Temporal Reasoning Graph for Activity Recognition
This work addresses activity recognition in videos, which is important for applications like surveillance and human-computer interaction, but it is incremental as it builds on existing graph-based methods for temporal reasoning.
The paper tackles the challenge of recognizing fine-grained and long-term activities in videos by proposing a Temporal Reasoning Graph (TRG) to capture appearance features and temporal relations at multiple scales, achieving state-of-the-art performance on datasets like Something-Something and Charades.

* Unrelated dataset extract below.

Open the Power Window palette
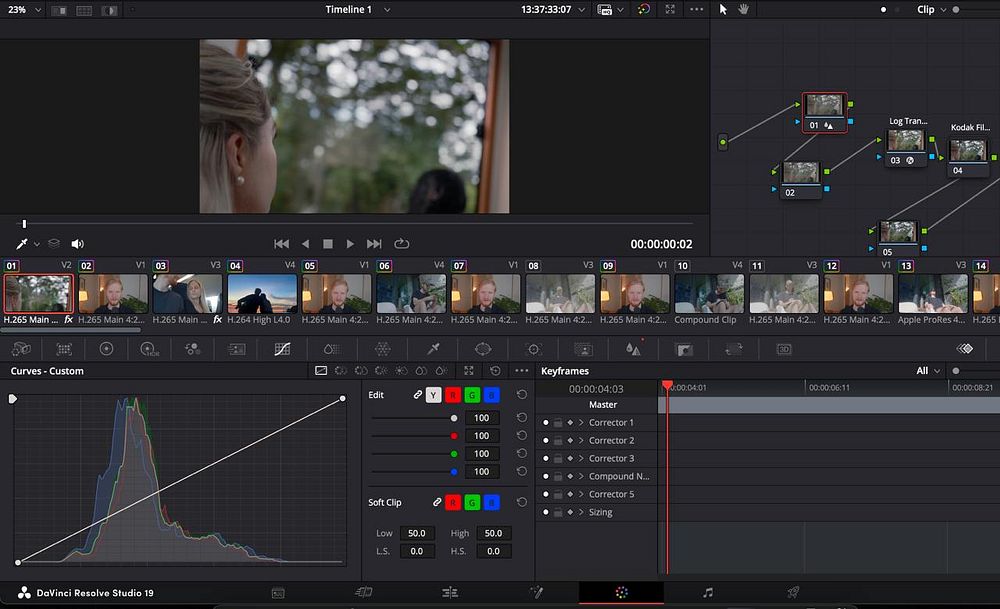 coord(483,349)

Despite great success has been achieved in activity analysis, it still has many challenges. Most existing work in activity recognition pay more attention to design efficient architecture or video sampling strategy. However, due to the property of fine-grained action and long term structure in video, activity recognition is expected to reason temporal relation between video sequences. In this paper, we propose an efficient temporal reasoning graph (TRG) to simultaneously capture the appearance features and temporal relation between video sequences at multiple time scales. Specifically, we construct learnable temporal relation graphs to explore temporal relation on the multi-scale range. Additionally, to facilitate multi-scale temporal relation extraction, we design a multi-head temporal adjacent matrix to represent multi-kinds of temporal relations. Eventually, a multi-head temporal relation aggregator is proposed to extract the semantic meaning of those features convolving through the graphs. Extensive experiments are performed on widely-used large-scale datasets, such as Something-Something and Charades, and the results show that our model can achieve state-of-the-art performance. Further analysis shows that temporal relation reasoning with our TRG can extract discriminative features for activity recognition.